2.28.2024

Petit conte amiénois Dixième partie

Petit conte amiénois Dixième partie
Tout essoufflé par sa course dans les longs couloirs du palais, suivi sur sa droite et sa gauche par les trente gardes du corps qui veillaient constamment, c'est à dire jour et nuit, sur sa personne, le petit Emmanuel entra brusquement dans la pièce des apprêts où sa tutrice se faisait refaire le portrait.
Aujourd'hui, elle était semi-allongée sur son divan de velours aubergine, son torse enveloppé de grands oreillers en laine d'alpaga albinos et, un masque anti-vergeture au camélia sub-saharien lui couvrant les yeux, elle tendait ses mains aux trois manucures qui alternaient les soins. D'abord les cuticules, c'était fait, puis le limage qui était en cours et la pose du vernis, dernière étape qui prenait généralement une bonne heure et demie.
Sa tutrice sursauta en entendant le petit Emmanuel pénétrer sans même frapper dans son cabinet, ôta son masque anti-vergeture afin de vérifier si il avait bien cette fois songé à maintenir ses trente gardes du corps à l'extérieur puis, se redressant après avoir signifié d'une geste à sa troisième manucure qu'elle n'aurait pas besoin d'elle pendant un certain temps, demanda : " Que me veux-tu ?"
Le petit Emmanuel de toute évidence était dans un état d'excitation qu'elle connaissait bien mais qu'elle redoutait toujours : le moment des grandes décisions péremptoires, des caprices réformateurs, des comptes à régler et des vengeances à assouvir.
Cependant avant d'intervenir, elle lui proposa de s'asseoir, de prendre le temps de se calmer en sirotant un thé japonais extrêmement rare qu'elle venait de recevoir puis prenant son pouls d'une main tendre, lui dit d'une voix réconfortante : "Bois par petites gorgées".
Les mains du petit Emmanuel tremblaient en portant à ses lèvres la tasse de Kabuze de Kobahiashi mais il reprenait progressivement ses esprits, sa tutrice lui lâcha le poignet et lui dit : "Je suis tout ouïe".
" Je vais partir en guerre et une fois que j'aurai vaincu, je deviendrai Grand patron du Palatinat. J'y ai droit !"
" Bien-sûr, bien-sûr, acquiesça sa tutrice, tu y as parfaitement droit mais contre qui veux-tu partir en guerre ?"
Le petit Emmanuel la dévisagea, un peu surpris par sa question et par le manque d'acuité politique qu'elle trahissait quant à la situation internationale.
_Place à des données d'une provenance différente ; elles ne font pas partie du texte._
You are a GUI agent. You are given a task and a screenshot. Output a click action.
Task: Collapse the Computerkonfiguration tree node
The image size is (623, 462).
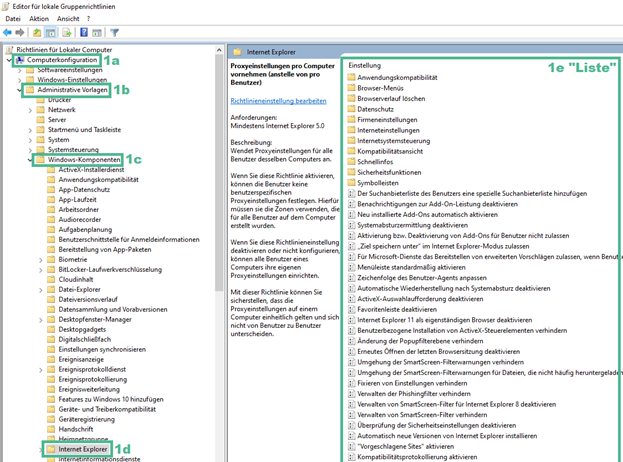click(x=10, y=60)
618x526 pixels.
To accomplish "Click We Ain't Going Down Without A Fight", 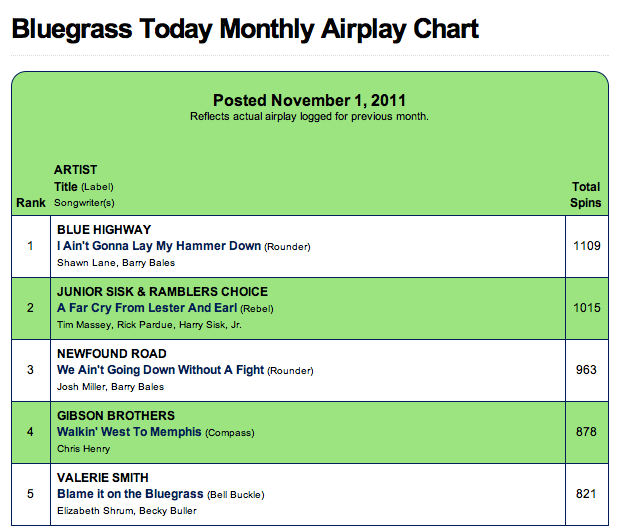I will pyautogui.click(x=160, y=370).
Il soupira légèrement, évoquant sans en dire mot les hautes compétences de la Grande Patronne qui, elle, n'aurait jamais fait une remarque aussi maladroite.
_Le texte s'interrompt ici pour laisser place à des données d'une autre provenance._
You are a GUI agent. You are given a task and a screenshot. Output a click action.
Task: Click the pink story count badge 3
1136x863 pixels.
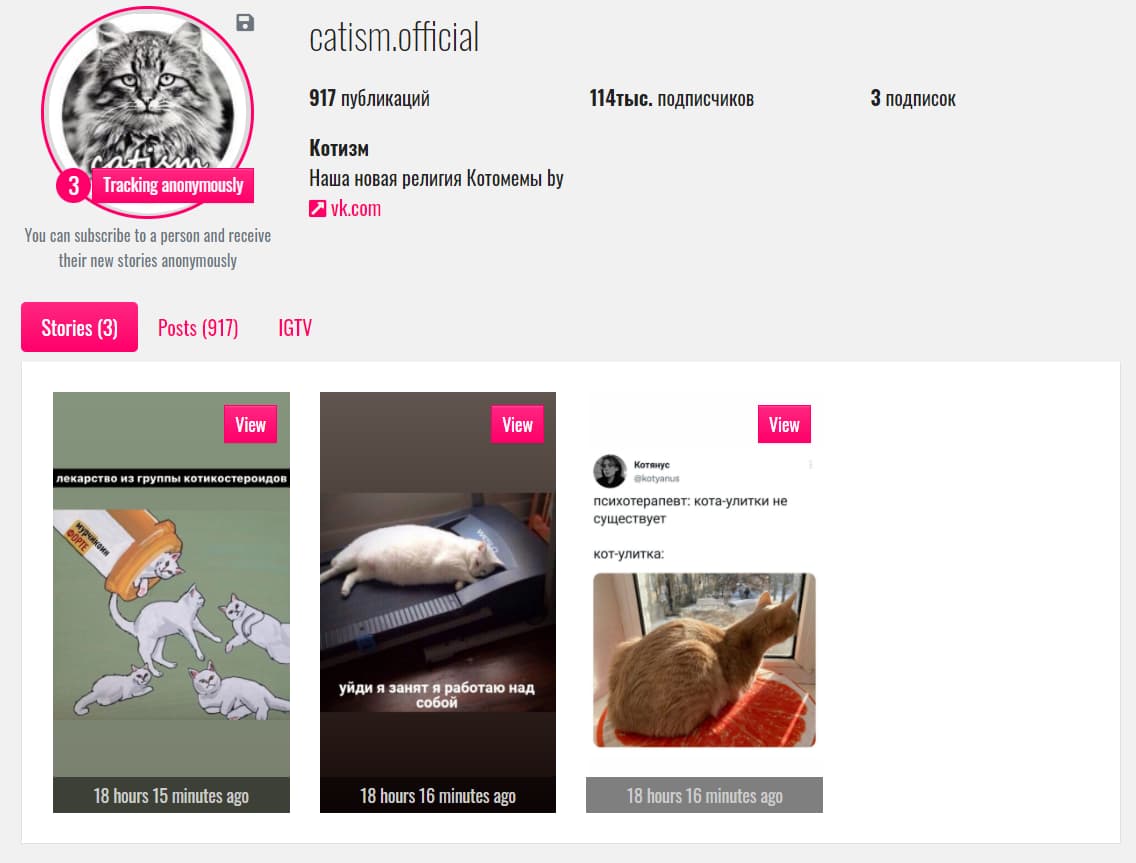coord(73,185)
" Mais enfin, enfin, contre l'Homme des Steppes !" répondit-il du ton nasillard et contrit que tous connaissaient. Il en avait acquis une parfaite maitrise, lui permettant en toute circonstance et face à n'importe quel interlocuteur de cacher efficacement son mépris et son exaspération.
" Tu ne te souviens donc pas ?" ne pût-il s'empêcher de lui demander. " Tu ne te rappelles donc pas comme il m'a maltraité alors que je tentais de mettre en œuvre avec lui mes compétences diplomatiques connues du monde entier ?"
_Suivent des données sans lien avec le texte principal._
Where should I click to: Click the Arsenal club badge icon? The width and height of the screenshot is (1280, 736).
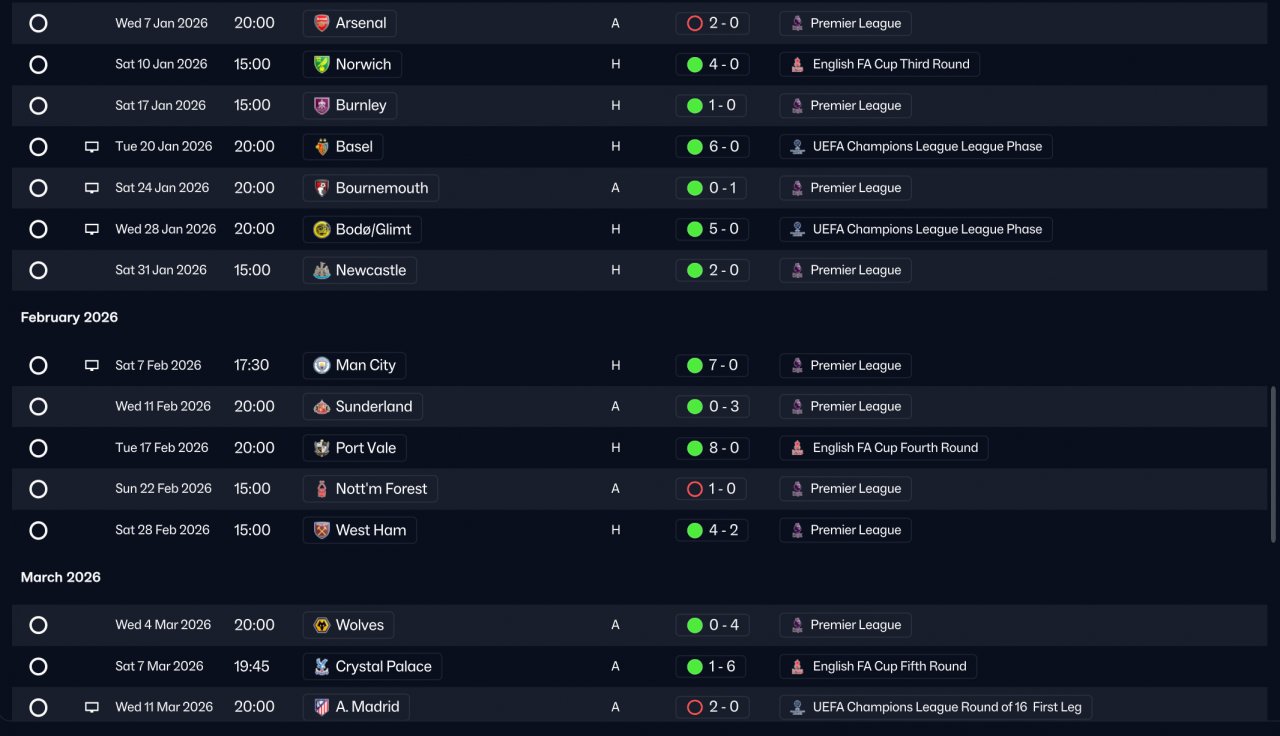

Sa tutrice s'en souvenait, évidemment.
Il avait fallu faire intervenir une cellule de soutien psychologique d'urgence après cet épisode fâcheux et le petit Emmanuel de retour au Palais après sa visite, avait exigé qu'on lui fabrique une table ovale de trente-cinq mètres, en marbre de Ruskeala, pour s'entretenir dorénavant avec ses homologues, ce qui avait été fait immédiatement et avait pour un temps permis de fléchir sa rancœur et son désappointement.
" Je vais lui montrer qui je suis, commença-t-il à crier, je vais l'anéantir."
" Bien-sûr, bien-sûr, acquiesça sa tutrice, qui savait qu'il était impossible de le dissuader lorsqu'il était comme maintenant à deux doigts de prendre une décision catastrophique. "De toute façon, se dit-elle, basculant sur son divan de velours aubergine, ce n'est pas mon boulot, les relations internationales m'ont toujours fait chier."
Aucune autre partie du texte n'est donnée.